--- Prompt ---
Convert the records below into a JSON list of strings, with each line as its own string and blank lines omitted.

Target position records:
_ _ _ _ _

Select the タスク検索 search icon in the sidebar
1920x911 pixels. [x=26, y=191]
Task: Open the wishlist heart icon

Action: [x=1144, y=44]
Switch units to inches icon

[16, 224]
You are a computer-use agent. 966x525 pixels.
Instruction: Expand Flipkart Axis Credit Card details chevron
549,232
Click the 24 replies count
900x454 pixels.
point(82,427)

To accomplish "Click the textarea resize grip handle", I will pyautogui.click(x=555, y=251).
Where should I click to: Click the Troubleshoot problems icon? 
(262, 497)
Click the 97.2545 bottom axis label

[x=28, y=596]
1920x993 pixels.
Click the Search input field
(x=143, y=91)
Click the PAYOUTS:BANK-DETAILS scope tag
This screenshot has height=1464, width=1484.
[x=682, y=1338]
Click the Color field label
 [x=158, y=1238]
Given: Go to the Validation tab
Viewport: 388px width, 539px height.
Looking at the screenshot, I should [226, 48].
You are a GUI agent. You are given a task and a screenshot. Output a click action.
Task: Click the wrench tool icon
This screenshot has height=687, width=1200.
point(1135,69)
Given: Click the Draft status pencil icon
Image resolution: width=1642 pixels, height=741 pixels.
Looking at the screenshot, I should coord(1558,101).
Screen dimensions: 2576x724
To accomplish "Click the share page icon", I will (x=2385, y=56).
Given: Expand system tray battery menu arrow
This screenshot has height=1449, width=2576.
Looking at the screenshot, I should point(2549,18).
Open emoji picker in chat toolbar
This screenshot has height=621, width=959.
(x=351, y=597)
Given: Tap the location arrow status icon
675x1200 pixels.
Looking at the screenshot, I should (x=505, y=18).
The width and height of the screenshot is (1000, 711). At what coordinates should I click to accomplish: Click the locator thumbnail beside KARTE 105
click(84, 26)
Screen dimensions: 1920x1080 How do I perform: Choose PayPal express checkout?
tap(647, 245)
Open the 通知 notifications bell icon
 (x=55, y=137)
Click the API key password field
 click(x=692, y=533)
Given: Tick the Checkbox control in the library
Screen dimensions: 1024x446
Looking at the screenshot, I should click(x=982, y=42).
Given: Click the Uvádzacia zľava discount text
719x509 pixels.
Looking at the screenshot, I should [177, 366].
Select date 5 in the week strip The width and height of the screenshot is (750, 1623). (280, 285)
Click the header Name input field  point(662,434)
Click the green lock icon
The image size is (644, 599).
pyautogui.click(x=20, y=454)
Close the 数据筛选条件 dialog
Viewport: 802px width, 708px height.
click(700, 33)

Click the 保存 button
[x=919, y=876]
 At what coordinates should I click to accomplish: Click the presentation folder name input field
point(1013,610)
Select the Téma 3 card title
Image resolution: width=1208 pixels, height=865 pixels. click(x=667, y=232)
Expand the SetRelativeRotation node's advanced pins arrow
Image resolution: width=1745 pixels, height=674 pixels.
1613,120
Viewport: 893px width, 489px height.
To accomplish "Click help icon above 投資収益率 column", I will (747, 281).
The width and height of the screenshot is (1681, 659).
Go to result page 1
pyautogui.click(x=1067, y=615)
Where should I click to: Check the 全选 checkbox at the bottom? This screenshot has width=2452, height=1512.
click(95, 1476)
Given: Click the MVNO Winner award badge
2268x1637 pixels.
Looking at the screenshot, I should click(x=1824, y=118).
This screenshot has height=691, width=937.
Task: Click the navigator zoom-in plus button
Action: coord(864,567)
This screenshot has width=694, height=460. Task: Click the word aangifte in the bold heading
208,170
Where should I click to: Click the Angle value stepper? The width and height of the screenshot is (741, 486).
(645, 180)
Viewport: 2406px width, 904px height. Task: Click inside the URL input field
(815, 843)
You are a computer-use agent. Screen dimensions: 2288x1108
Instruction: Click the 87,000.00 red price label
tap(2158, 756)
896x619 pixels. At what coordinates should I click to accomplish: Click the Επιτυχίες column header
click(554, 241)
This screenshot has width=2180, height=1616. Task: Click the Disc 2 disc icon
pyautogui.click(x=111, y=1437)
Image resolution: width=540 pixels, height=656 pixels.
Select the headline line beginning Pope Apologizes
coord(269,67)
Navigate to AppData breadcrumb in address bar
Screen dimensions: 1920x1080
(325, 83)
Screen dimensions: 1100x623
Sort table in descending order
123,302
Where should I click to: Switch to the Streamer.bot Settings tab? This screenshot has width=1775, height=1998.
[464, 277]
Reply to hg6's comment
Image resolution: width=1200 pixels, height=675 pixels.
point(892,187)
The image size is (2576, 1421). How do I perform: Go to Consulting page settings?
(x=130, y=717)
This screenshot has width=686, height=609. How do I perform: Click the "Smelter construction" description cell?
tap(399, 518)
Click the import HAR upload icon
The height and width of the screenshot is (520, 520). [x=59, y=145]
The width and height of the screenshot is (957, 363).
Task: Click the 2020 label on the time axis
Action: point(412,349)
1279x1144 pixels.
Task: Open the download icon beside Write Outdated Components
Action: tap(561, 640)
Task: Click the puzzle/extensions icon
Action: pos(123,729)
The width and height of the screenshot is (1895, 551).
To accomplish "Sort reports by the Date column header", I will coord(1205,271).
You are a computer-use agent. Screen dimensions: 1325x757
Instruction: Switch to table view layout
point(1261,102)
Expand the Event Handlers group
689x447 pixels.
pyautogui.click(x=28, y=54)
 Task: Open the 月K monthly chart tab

_ _ _ _ _

--- Exercise solution ---
[
  "Select the タスク検索 search icon in the sidebar",
  "1920x911 pixels. [x=26, y=191]",
  "Task: Open the wishlist heart icon",
  "Action: [x=1144, y=44]",
  "Switch units to inches icon",
  "[16, 224]",
  "You are a computer-use agent. 966x525 pixels.",
  "Instruction: Expand Flipkart Axis Credit Card details chevron",
  "549,232",
  "Click the 24 replies count",
  "900x454 pixels.",
  "point(82,427)",
  "To accomplish \"Click the textarea resize grip handle\", I will pyautogui.click(x=555, y=251).",
  "Where should I click to: Click the Troubleshoot problems icon? ",
  "(262, 497)",
  "Click the 97.2545 bottom axis label",
  "[x=28, y=596]",
  "1920x993 pixels.",
  "Click the Search input field",
  "(x=143, y=91)",
  "Click the PAYOUTS:BANK-DETAILS scope tag",
  "This screenshot has height=1464, width=1484.",
  "[x=682, y=1338]",
  "Click the Color field label",
  " [x=158, y=1238]",
  "Given: Go to the Validation tab",
  "Viewport: 388px width, 539px height.",
  "Looking at the screenshot, I should [226, 48].",
  "You are a GUI agent. You are given a task and a screenshot. Output a click action.",
  "Task: Click the wrench tool icon",
  "This screenshot has height=687, width=1200.",
  "point(1135,69)",
  "Given: Click the Draft status pencil icon",
  "Image resolution: width=1642 pixels, height=741 pixels.",
  "Looking at the screenshot, I should coord(1558,101).",
  "Screen dimensions: 2576x724",
  "To accomplish \"Click the share page icon\", I will (x=2385, y=56).",
  "Given: Expand system tray battery menu arrow",
  "This screenshot has height=1449, width=2576.",
  "Looking at the screenshot, I should point(2549,18).",
  "Open emoji picker in chat toolbar",
  "This screenshot has height=621, width=959.",
  "(x=351, y=597)",
  "Given: Tap the location arrow status icon",
  "675x1200 pixels.",
  "Looking at the screenshot, I should (x=505, y=18).",
  "The width and height of the screenshot is (1000, 711). At what coordinates should I click to accomplish: Click the locator thumbnail beside KARTE 105",
  "click(84, 26)",
  "Screen dimensions: 1920x1080 How do I perform: Choose PayPal express checkout?",
  "tap(647, 245)",
  "Open the 通知 notifications bell icon",
  " (x=55, y=137)",
  "Click the API key password field",
  " click(x=692, y=533)",
  "Given: Tick the Checkbox control in the library",
  "Screen dimensions: 1024x446",
  "Looking at the screenshot, I should click(x=982, y=42).",
  "Given: Click the Uvádzacia zľava discount text",
  "719x509 pixels.",
  "Looking at the screenshot, I should [177, 366].",
  "Select date 5 in the week strip The width and height of the screenshot is (750, 1623). (280, 285)",
  "Click the header Name input field  point(662,434)",
  "Click the green lock icon",
  "The image size is (644, 599).",
  "pyautogui.click(x=20, y=454)",
  "Close the 数据筛选条件 dialog",
  "Viewport: 802px width, 708px height.",
  "click(700, 33)",
  "Click the 保存 button",
  "[x=919, y=876]",
  " At what coordinates should I click to accomplish: Click the presentation folder name input field",
  "point(1013,610)",
  "Select the Téma 3 card title",
  "Image resolution: width=1208 pixels, height=865 pixels. click(x=667, y=232)",
  "Expand the SetRelativeRotation node's advanced pins arrow",
  "Image resolution: width=1745 pixels, height=674 pixels.",
  "1613,120",
  "Viewport: 893px width, 489px height.",
  "To accomplish \"Click help icon above 投資収益率 column\", I will (747, 281).",
  "The width and height of the screenshot is (1681, 659).",
  "Go to result page 1",
  "pyautogui.click(x=1067, y=615)",
  "Where should I click to: Check the 全选 checkbox at the bottom? This screenshot has width=2452, height=1512.",
  "click(95, 1476)",
  "Given: Click the MVNO Winner award badge",
  "2268x1637 pixels.",
  "Looking at the screenshot, I should click(x=1824, y=118).",
  "This screenshot has height=691, width=937.",
  "Task: Click the navigator zoom-in plus button",
  "Action: coord(864,567)",
  "This screenshot has width=694, height=460. Task: Click the word aangifte in the bold heading",
  "208,170",
  "Where should I click to: Click the Angle value stepper? The width and height of the screenshot is (741, 486).",
  "(645, 180)",
  "Viewport: 2406px width, 904px height. Task: Click inside the URL input field",
  "(815, 843)",
  "You are a computer-use agent. Screen dimensions: 2288x1108",
  "Instruction: Click the 87,000.00 red price label",
  "tap(2158, 756)",
  "896x619 pixels. At what coordinates should I click to accomplish: Click the Επιτυχίες column header",
  "click(554, 241)",
  "This screenshot has width=2180, height=1616. Task: Click the Disc 2 disc icon",
  "pyautogui.click(x=111, y=1437)",
  "Image resolution: width=540 pixels, height=656 pixels.",
  "Select the headline line beginning Pope Apologizes",
  "coord(269,67)",
  "Navigate to AppData breadcrumb in address bar",
  "Screen dimensions: 1920x1080",
  "(325, 83)",
  "Screen dimensions: 1100x623",
  "Sort table in descending order",
  "123,302",
  "Where should I click to: Switch to the Streamer.bot Settings tab? This screenshot has width=1775, height=1998.",
  "[464, 277]",
  "Reply to hg6's comment",
  "Image resolution: width=1200 pixels, height=675 pixels.",
  "point(892,187)",
  "The image size is (2576, 1421). How do I perform: Go to Consulting page settings?",
  "(x=130, y=717)",
  "This screenshot has width=686, height=609. How do I perform: Click the \"Smelter construction\" description cell?",
  "tap(399, 518)",
  "Click the import HAR upload icon",
  "The height and width of the screenshot is (520, 520). [x=59, y=145]",
  "The width and height of the screenshot is (957, 363).",
  "Task: Click the 2020 label on the time axis",
  "Action: point(412,349)",
  "1279x1144 pixels.",
  "Task: Open the download icon beside Write Outdated Components",
  "Action: tap(561, 640)",
  "Task: Click the puzzle/extensions icon",
  "Action: pos(123,729)",
  "The width and height of the screenshot is (1895, 551).",
  "To accomplish \"Sort reports by the Date column header\", I will coord(1205,271).",
  "You are a computer-use agent. Screen dimensions: 1325x757",
  "Instruction: Switch to table view layout",
  "point(1261,102)",
  "Expand the Event Handlers group",
  "689x447 pixels.",
  "pyautogui.click(x=28, y=54)",
  " Task: Open the 月K monthly chart tab"
]